A new "CustomToken" Action is defined in WSS4J 2.0.0. If this action is defined, a token (DOM Element) will be retrieved from a CallbackHandler via WSPasswordCallback.Usage.CUSTOM_TOKEN and written out as is in the security header. This provides for an easy way to write out tokens that have been retrieved out of band.

b) Action tokens

A significant new feature in WSS4J 2.0.0 for actions is the ability to associate an Action with a corresponding token. In WSS4J 1.6.x, actions are always configured from configuration that is shared between actions. So for example, a Signature action takes its key and algorithm information from the corresponding configuration tags. However, this is problematic if you want to execute two Signature actions, as it's not possible using this approach to use (e.g.) two different Signature algorithms.

In WSS4J 2.0.0, the WSHandler class is configured with a list of HandlerAction Objects, which associate an Action with a SecurityActionToken.

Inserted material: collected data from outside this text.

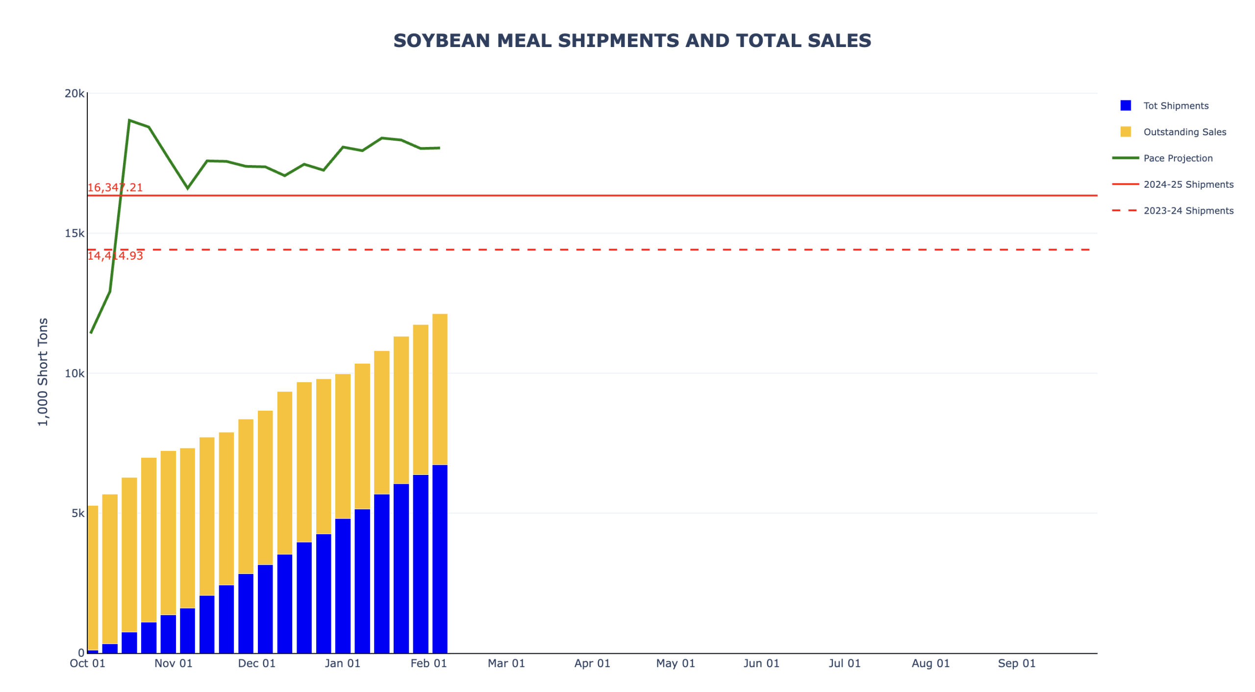Toggle the 2023-24 Shipments legend text entry
The image size is (1255, 692).
(1188, 211)
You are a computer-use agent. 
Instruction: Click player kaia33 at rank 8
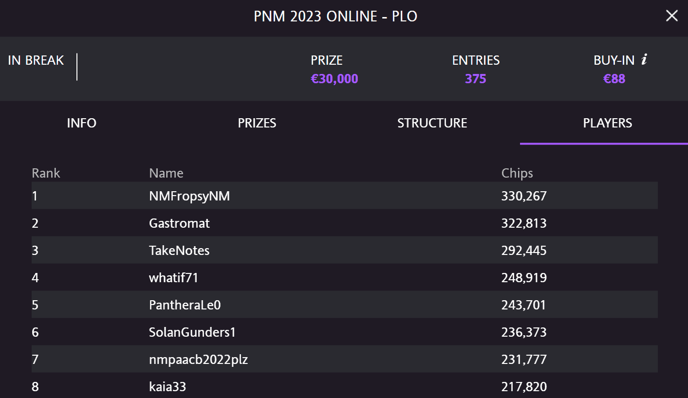pos(345,386)
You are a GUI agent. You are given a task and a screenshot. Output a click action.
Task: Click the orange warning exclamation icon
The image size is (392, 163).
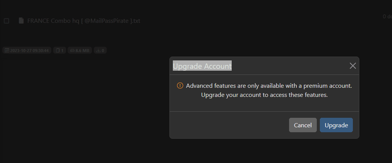tap(180, 85)
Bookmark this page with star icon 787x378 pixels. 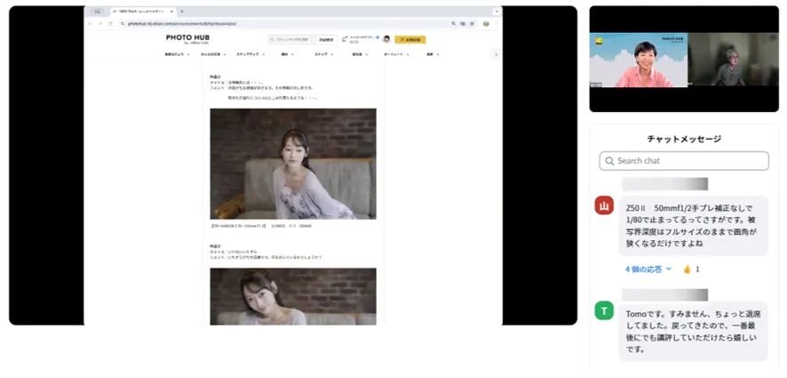pos(472,23)
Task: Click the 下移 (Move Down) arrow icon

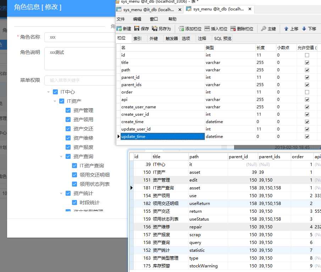Action: pyautogui.click(x=304, y=29)
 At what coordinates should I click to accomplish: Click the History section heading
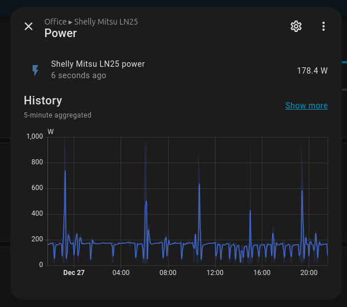tap(43, 100)
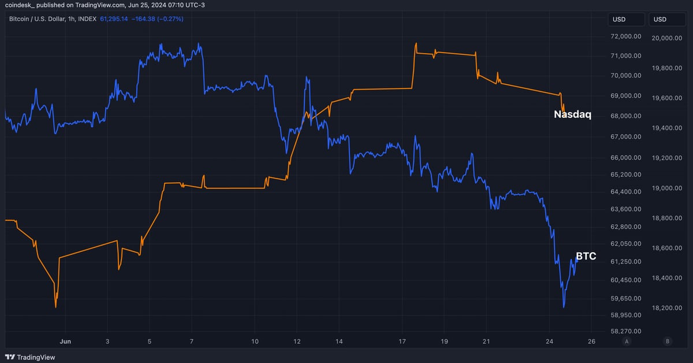
Task: Expand the left price scale options
Action: [x=625, y=173]
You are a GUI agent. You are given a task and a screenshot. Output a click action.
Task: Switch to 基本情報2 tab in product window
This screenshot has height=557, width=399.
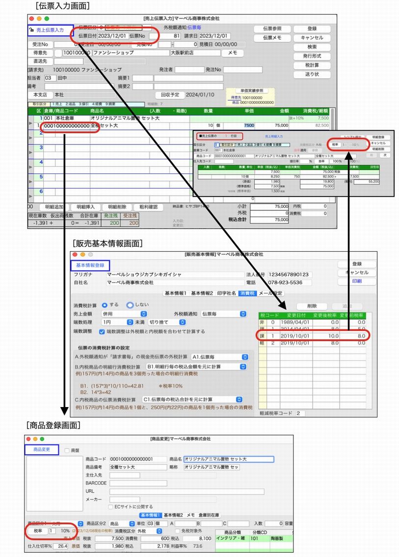tap(173, 515)
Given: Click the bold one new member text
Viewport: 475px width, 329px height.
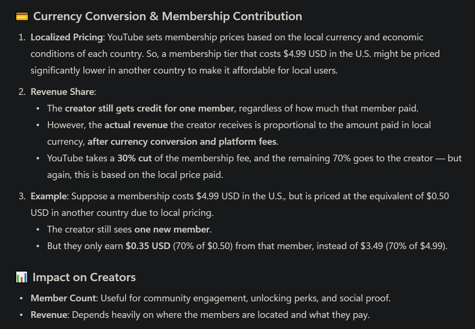Looking at the screenshot, I should point(172,229).
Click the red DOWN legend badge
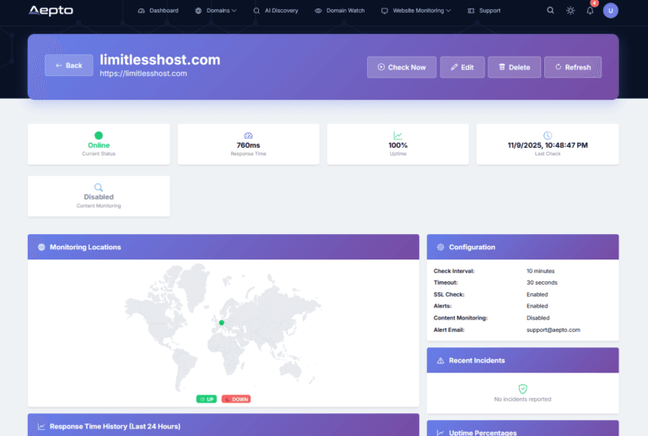Screen dimensions: 648x436 [236, 399]
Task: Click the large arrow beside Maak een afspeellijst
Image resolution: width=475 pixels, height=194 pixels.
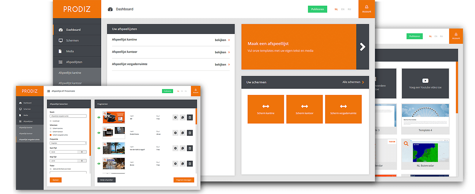Action: tap(362, 47)
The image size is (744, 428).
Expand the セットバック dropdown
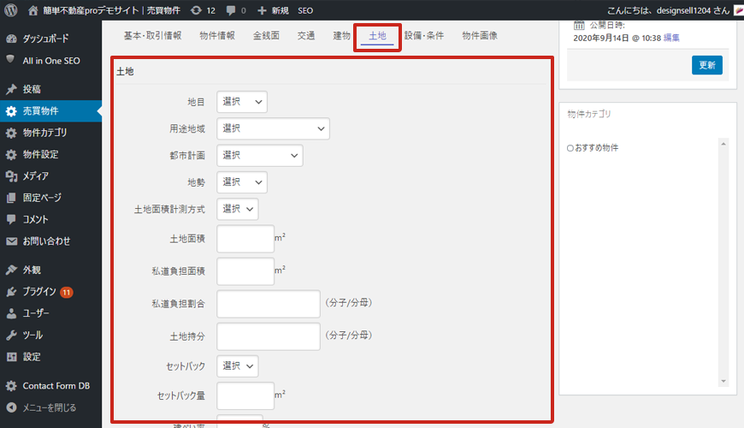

Default implementations of the SecurityActionToken interface are provided for signature, encryption etc., and are populated from the standard configuration tags. However, to add some custom configuration for a given Action, you can implement the SecurityActionToken interface to provide configuration specific to that Action.

3) Optional Signature and Encryption parts

In WSS4J 1.6.x, signature and encryption parts are determined respectively by the "signatureParts" and "encryptionParts" configuration tags. However, if a part is specified that does not exist in the request, then an exception is thrown. In WSS4J 2.0.0, two new configuration tags are defined called "optionalSignatureParts" and "optionalEncryptionParts". These specify the parts to sign and encrypt, but no exception is thrown if the parts cannot be located. The tags can be used in an analgous way to the WS-SecurityPolicy SignedParts and EncryptedParts policies, which only require that an Element be Signed/Encrypted if it appears in the request.

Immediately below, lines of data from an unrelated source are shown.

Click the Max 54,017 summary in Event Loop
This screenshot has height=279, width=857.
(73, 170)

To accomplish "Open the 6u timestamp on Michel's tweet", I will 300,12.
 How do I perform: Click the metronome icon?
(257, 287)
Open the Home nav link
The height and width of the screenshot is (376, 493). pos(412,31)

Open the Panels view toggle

4) More sophisticated Basic Security Profile enforcement

Apache WSS4J 1.6.x provided support for enforcing the Basic Security Profile 1.1 (BSP) restrictions. However, one issue with the implementation was that it was not possible to ignore a particular set of rules defined in the specification, enforcement was "all or nothing". In WSS4J 2.0.0, it is possible to disable all Basic Security Profile rules as per WSS4J 1.6.x. However, it is now possible to specify individual rules to ignore. The RequestData class has a setIgnoredBSPRules method, that takes a list of BSPRule Objects as an argument. The BSPRule class contains a complete list of Basic Security Profile rules that are enforced in WSS4J.

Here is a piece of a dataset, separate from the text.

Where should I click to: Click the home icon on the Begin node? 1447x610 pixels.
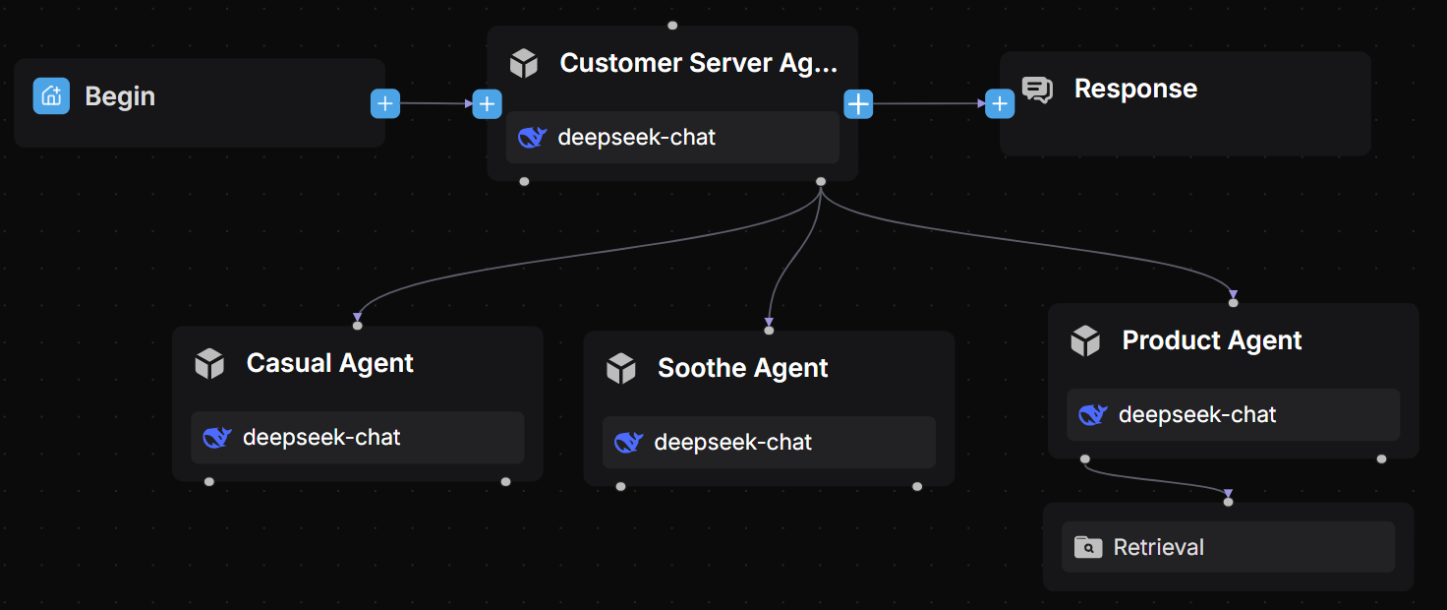point(51,95)
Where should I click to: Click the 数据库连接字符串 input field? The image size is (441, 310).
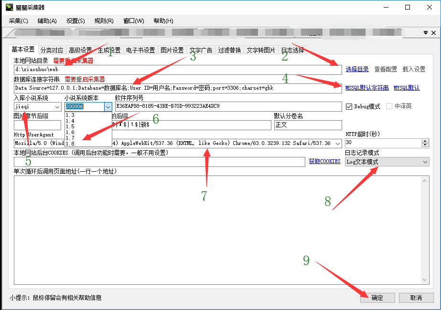(x=178, y=88)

Note that when BSP Compliance was switched off on the outbound side in WSS4J 1.6.x, it had the effect that an InclusiveNamespaces PrefixList was not generated as a CanonicalizationMethod child of a Signature Element (as required by the BSP specification). In WSS4J 2.0.0, this is now controlled by a separate configuration tag "addInclusivePrefixes", which defaults to true. 

5) Configurable SAML SubjectConfirmation validation

WSS4J enforces the SubjectConfirmation requirements of an inbound SAML Token. For sender-vouches, a Signature must be present that covers both the SOAP Body and the SAML Assertion. For holder-of-key, a Signature must be present that signs some part of the SOAP request using the key information contained in the SAML Subject. In WSS4J 2.0.0, a configuration tag is defined that allows the user to switch off this validation if required. The configuration tag is defined as ConfigurationConstants.VALIDATE_SAML_SUBJECT_CONFIRMATION ("validateSamlSubjectConfirmation"), which defaults to true.